Over Christmas I visited Paengaroa Scenic Reserve, a 107ha patch of bush at Mataroa, near Taihape.
Whanganui botanist Colin Ogle introduced me to this very special place and to one of its most notable inhabitants. When you enter Paengaroa, you see a sign saying the shrub you're standing beside is a species as rare as the kākāpō.
Gardner's tree daisy (Olearia gardneri) is an unobtrusive small tree with light-green oval leaves on tangled twigs. At one point just 160 individual plants were known in the wild, making it New Zealand's third rarest native tree (there are currently 154 kākāpō, for comparison). Most of the world population of this olearia is at Paengaroa; the rest are scattered around the Wairarapa.
Botanists are worried because few of the trees were juveniles, and a combination of pasture grass and livestock was stopping seedlings from establishing.

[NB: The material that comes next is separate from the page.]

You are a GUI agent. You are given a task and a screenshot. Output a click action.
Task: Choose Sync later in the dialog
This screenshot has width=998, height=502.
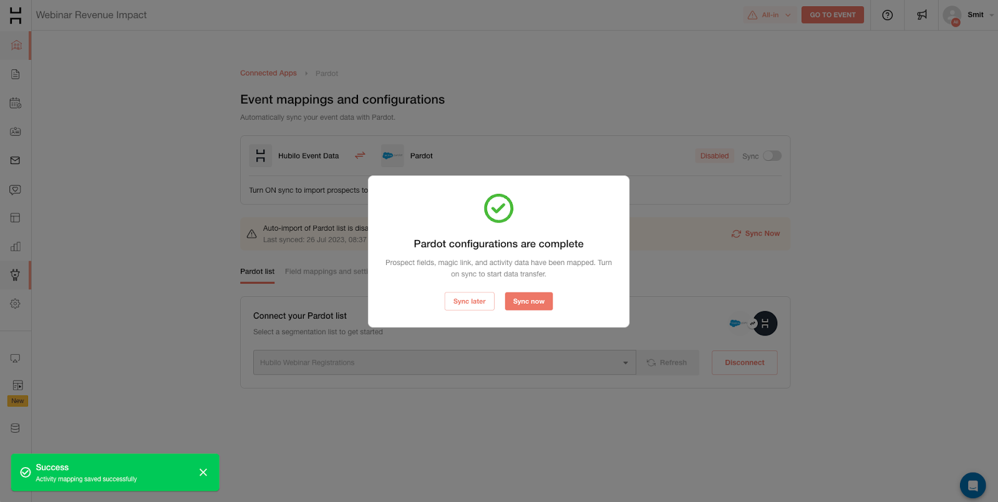[x=469, y=301]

Everything changed in 2013. A Wairarapa farmer was thinking of protecting some remnant bush on her land and approached the QEII National Trust about setting up a covenant. The QEII rep checked out the forest, and discovered a total of 374 Olearia gardneri, trebling the world population in a stroke. Many of the plants were seedlings, and these are now being planted out at suitable sites all over the Wairarapa.